An effective strategy of any shape, size, or scale answers two key questions in detail: whose support do you need to achieve your objective? And how do you get them onside?
Answering those questions starts (and ends) with audience mapping. Sound strategy relies on insights gleaned from actual, rather than perceived, human behaviour; that’s why gaining a rich understanding of your audience should be among the first steps you take in building a campaign.
For that reason, H+K’s planning journey begins with an audience deep dive—not just the quantitative, but the qualitative, too. Datapoints such as age, income, and media consumption habits, while indispensable, can be impersonal – so it’s helpful to channel not only the analytical tendencies of researchers, but also the innate curiosity of ethnographers. An abiding interest in human behaviour and the context in which people make decisions can yield a better understanding of their values, attitudes, and self-perceptions.
As you prepare your next communications strategy, channel your inner ethnographer by keeping the following four considerations top-of-mind.
Facts and insights are different things altogether.
Channel planning – understanding where, when, and how your audiences consume content – is the bread and butter of any successful campaign strategy.
It’s easy to feel like you’ve got audiences covered when you know how much time they spend on Instagram. But in isolation, the information isn’t much more valuable to you than a hammer without a nail. Context is what transforms stale information into a striking insight.
It’s important to know that your audience uses Instagram—but what’s more important is what you can extrapolate from that information. In this case, it’s that they’re likely young, mobile-first, or digital natives; they prefer rich media to static; they’re likelier to engage in social e-commerce than average; and their motivations are probably part altruism and part status-seeking.
You stand out through focus, not by trying to boil the ocean.
It’s incalculably more valuable for three motivated audiences to think highly of you than it is for the entire population to shrug when they hear your name.
Casting the net too wide often leads to inefficiency. Customized, granular insights – such as those uncovered through sophisticated programs offered by companies like Adobe and Salesforce – may come with added expense but are incredibly efficient at cutting through cluttered audience landscapes.
Coalitions win campaigns. That means cobbling together support from enough people to tip the scales in your favour. Political parties do this well: they identify fence-sitters, research what would get them onside, and pack their platforms with tailored promises like tax credits and pilot projects. They understand that mobilising the vote that’s accessible to them is what determines success—so instead of talking to everyone, they focus on those who can hand them a win.
When you get overly simplistic, you risk marrying the incompatible.
Trying to be everywhere and speak to everyone carries with it another serious (and potentially fatal) risk: when you paint in broad strokes, you lose out on detail—and in a world with near-infinite human diversity, detail is your meal ticket.

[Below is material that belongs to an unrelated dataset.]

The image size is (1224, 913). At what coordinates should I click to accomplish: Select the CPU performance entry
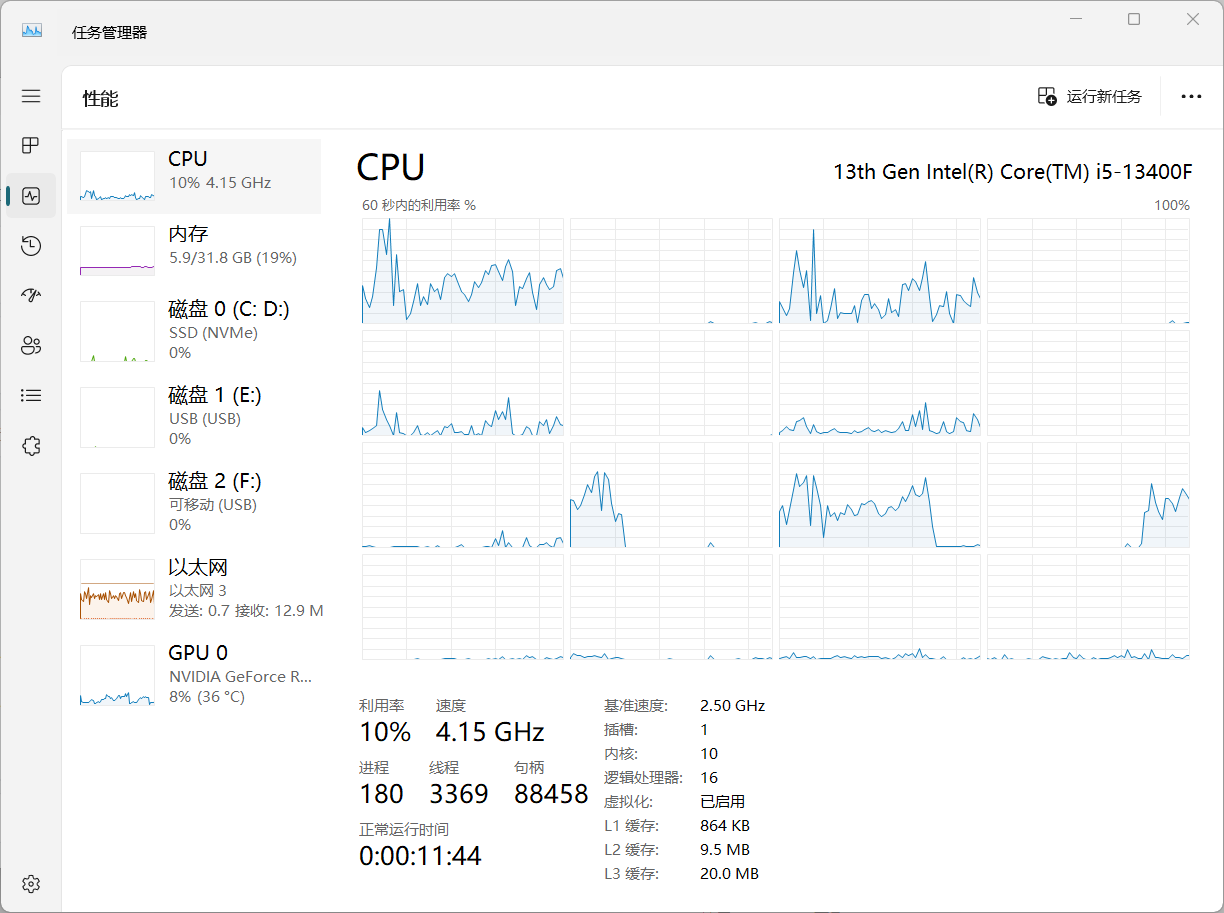pyautogui.click(x=195, y=176)
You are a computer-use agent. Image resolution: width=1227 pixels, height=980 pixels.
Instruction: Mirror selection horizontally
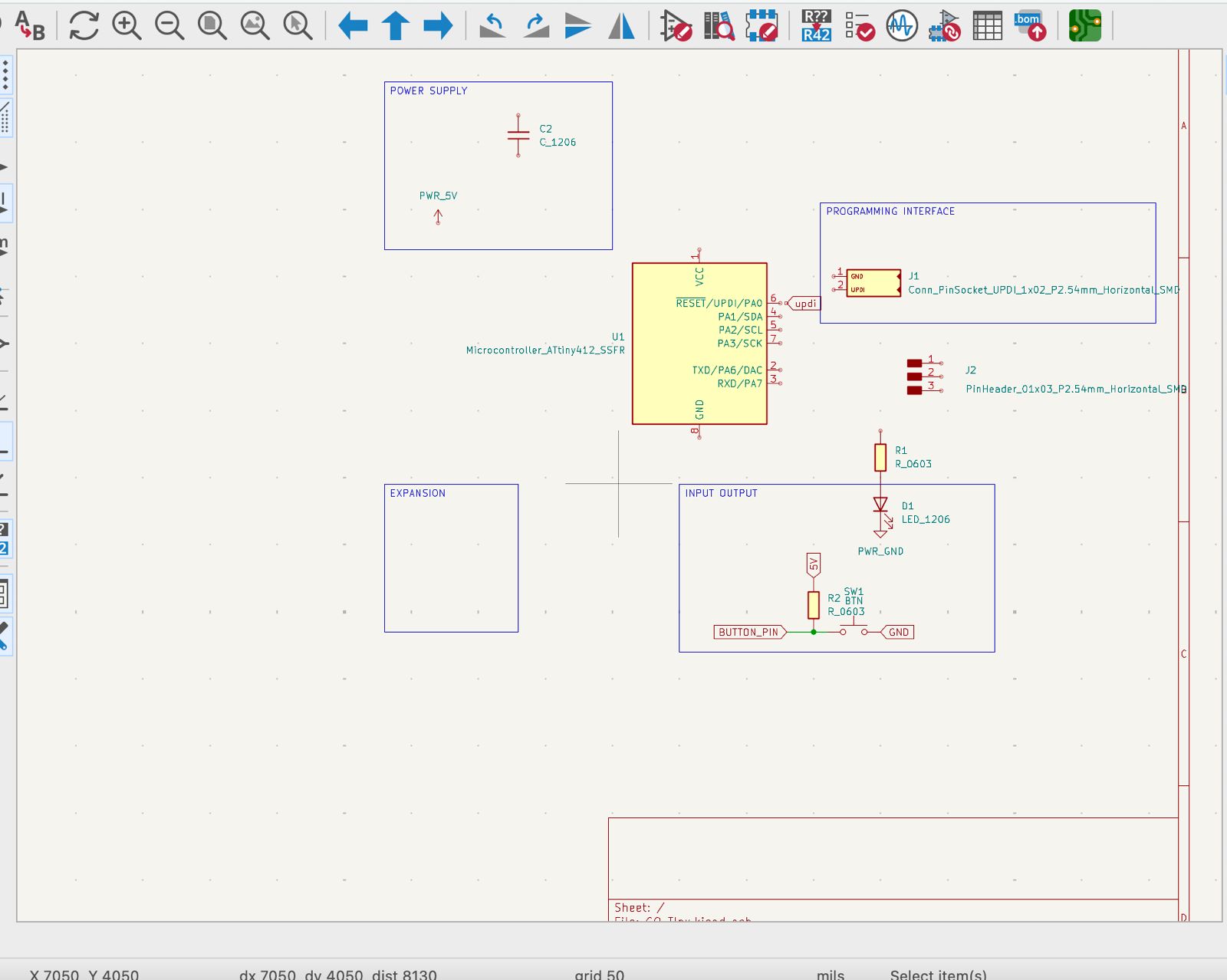(621, 25)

If you’re trying to communicate with two audiences, one of which exclusively eats broccoli and the other of which won’t touch it with a ten-foot pole, how do you deliver content that speaks to both?
The answer is segmentation. If their values or preferences are diametrically opposed, you’re better served by leaning into their differences and capitalising on points of tension rather than glossing over them. Willful neglect of your audiences’ emotional pressure points in the hopes of cutting down on work, fast-tracking planning, or saving on ad budget is unlikely to yield either quality or performance.
You may be misunderstanding the challenge you’re trying to solve.
Much of today’s strategy-speak has a bad habit of removing critical insights about their audience’s emotional state. But when brands and organisations build campaigns that focus exclusively on the rational, they risk being blindsided by an emotional response. If you structure your narrative around facts and figures but don’t take peoples’ values into account, you may misidentify the challenge—and with it, your opportunity.
If you’re trying to get shovels in the ground on a major infrastructure project but are butting up against vitriolic local opposition, don’t ask why the price tag and its billion-dollar economic impact isn’t moving the needle. Ask yourself why they feel threatened in spite of the data; what interests – personal or otherwise – they’re trying to preserve; what their perceptions about their community are; and what they think about the future and their place in it.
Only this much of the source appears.